Want to fly and be Goose and Maverick and Iceman and defend the United States of America as a member of its mighty Air Force? If you do, your chances increased significantly Thursday after USAF officials announced this: they’re now allowing enlisted personnel to fly “remotely-piloted vehicles” — you probably know them as drones.

(Okay so it’s not exactly Top Gun but, you’re in no shape to pull off the volleyball scene anyway)

Why have they done this you ask? It’s pretty simple. There’s a drone pilot crisis. There’s simply not enough personnel to fly all these unmanned flying machines America has skimming the globe, spying, dropping bombs and whatever else.

This from Foxtrot Alpha:

This new initiative will be tested within the RQ-4 Global Hawk community, whose pilots really don’t “fly” the aircraft at all: they direct it via desktop interface more than anything else. Still, this is a big step for the USAF which has for decades kept the flying excursively to its officer corps.
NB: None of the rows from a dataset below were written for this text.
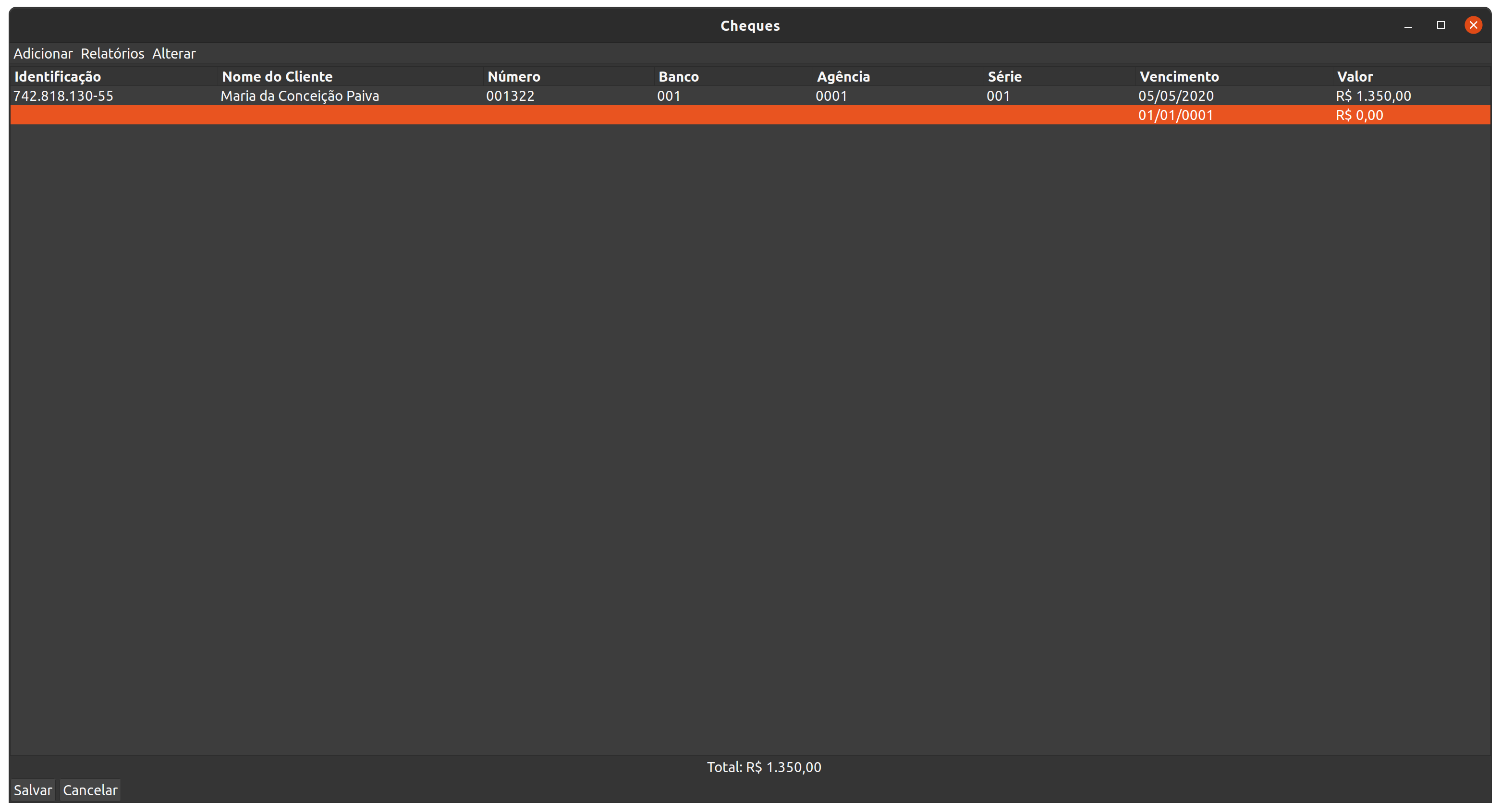Viewport: 1501px width, 812px height.
Task: Click the Banco column header
Action: pos(679,76)
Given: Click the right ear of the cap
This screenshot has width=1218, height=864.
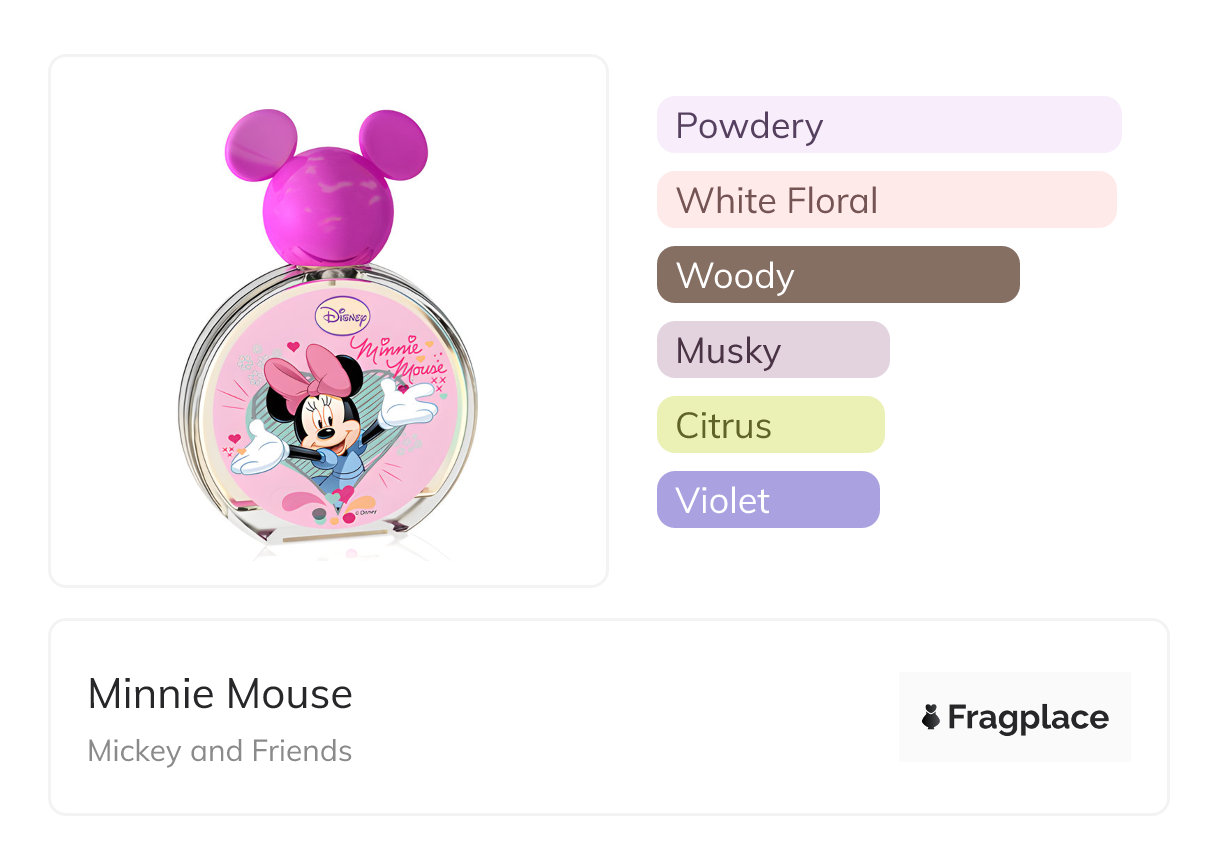Looking at the screenshot, I should [x=393, y=144].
The RQ-4 is purely a surveillance platform and is unarmed, but still the USAF says that we should not expect armed drones to remain solely in the hands of officers either. This first step with the Global Hawk will help inform USAF leadership if they should continue to blend enlisted pilots with officers in other remotely piloted aircraft communities.

The Force is so desperate to keep the officers it has flying drones right now that recently they’ve offered them a bonus of $125,000 to pilot their aircraft for another five years, according to the New York Post.

This news comes less than a month after this announcement the USAF made regarding hiring private contractors to pilot their tracking and surveillance drones.